What I find so interesting though is that while the Gyro remains that exact same gritty establishment that it was back in the mid-late 1990s, everything around it has been gentrified. That Gyro establishment is the very last vestige from that old dumpy neighborhood on Depeyster Street. I suspect there may be future nights when some dignitaries who are invited to the University stay at that new hotel next door only to be bewildered by all the ratty looking kids hanging outside of the pizza place next door. 

In closing I leave you with some rockin' Black Keys.... 

Big thanks to everyone who helped me out with this piece including Gabe Schray, Philip Swift, Brice Forman, Ryan Brannon, Jon Ridinger, Julie Robbins, Patrick Carney, Robert Petrella and Shane Hrenko.

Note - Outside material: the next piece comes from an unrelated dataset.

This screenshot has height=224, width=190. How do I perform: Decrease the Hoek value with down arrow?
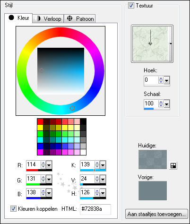[x=161, y=82]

If you enjoyed this Kent "rock and roll" story don't miss my others here on Kent Patch.

This post is contributed by a community member. The views expressed in this blog are those of the author and do not necessarily reflect those of Patch Media Corporation. Everyone is welcome to submit a post to Patch. If you'd like to post a blog, go here to get started.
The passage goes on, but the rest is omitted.